Les systèmes d’information sont de véritables leviers pour améliorer la
performance et l’efficacité d’une entreprise car ils sont au cœur de
son fonctionnement. Pour de multiples raisons, les logiciels libres
donnent des outils performants et peu chers qui permettent de bien
maîtriser l’évolution de nos systèmes en toute indépendance. Enfin, les
jeunes développeurs que nous embauchons actuellement connaissent tous
Linux et l’Open Source. Un élément qui a son importance. Notre
stratégie est très pragmatique.
Créée en 1949, la RATP est une entreprise de services publics qui assure près de 80% des transports en commun d’Ile-de-France où elle exploite quatre réseaux : bus, métro, RER et tramway. Avec un
chiffre d’affaires de 3,4 milliards d’euros, la RATP emploie plus de 44
000 personnes, transporte 9 millions de voyageurs par jour, dont 4,7 en
métro. Le système d’information réparti sur 12 sites en
Ile-de-France, met en œuvre 500 applications, 300 serveurs (sous AIX,
HP-UX ou Solaris), des bases de données Oracle, et un parc de l’ordre
de 15 000 PCs.

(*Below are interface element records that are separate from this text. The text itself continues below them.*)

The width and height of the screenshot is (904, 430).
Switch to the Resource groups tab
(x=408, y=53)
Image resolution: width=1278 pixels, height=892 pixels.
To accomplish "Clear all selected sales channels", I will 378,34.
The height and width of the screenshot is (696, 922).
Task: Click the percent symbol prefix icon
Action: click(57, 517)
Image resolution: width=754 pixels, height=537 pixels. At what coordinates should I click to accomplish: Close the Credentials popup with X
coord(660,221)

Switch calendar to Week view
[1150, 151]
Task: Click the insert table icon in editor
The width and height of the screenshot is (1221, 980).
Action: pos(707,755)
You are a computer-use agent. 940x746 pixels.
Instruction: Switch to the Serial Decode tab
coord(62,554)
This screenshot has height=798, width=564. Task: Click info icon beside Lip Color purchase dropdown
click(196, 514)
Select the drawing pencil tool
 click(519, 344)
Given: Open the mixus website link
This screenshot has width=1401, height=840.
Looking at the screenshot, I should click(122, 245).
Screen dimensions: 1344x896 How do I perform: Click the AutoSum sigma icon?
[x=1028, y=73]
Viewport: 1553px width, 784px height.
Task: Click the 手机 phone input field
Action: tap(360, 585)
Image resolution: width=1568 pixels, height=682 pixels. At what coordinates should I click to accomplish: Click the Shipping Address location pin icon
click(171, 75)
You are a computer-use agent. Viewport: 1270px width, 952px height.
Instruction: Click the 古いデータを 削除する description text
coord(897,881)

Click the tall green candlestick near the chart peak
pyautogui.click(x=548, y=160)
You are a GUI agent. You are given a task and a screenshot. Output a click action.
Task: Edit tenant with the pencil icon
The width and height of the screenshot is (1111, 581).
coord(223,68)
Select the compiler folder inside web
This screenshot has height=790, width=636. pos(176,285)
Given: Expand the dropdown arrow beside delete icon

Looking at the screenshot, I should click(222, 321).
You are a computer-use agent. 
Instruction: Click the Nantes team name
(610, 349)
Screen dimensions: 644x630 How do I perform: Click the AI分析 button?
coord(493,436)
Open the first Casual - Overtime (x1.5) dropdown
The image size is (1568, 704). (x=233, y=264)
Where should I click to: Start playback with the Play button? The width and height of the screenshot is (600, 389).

Il comprend d’une part le système corporate qui gère les
applications financières (comptabilité, ressources humaines, achats,
services commerciaux et juridiques, systèmes d’assistance à la
maintenance, décisionnel) et d’autre part, les systèmes « voyageurs »
qui régissent les services aux clients, (vente de tickets, gestion des
clients, services embarqués, information aux voyageurs, sécurité des
personnes, des espaces et des biens). Les logiciels libres sont
progressivement utilisés pour les applications métiers.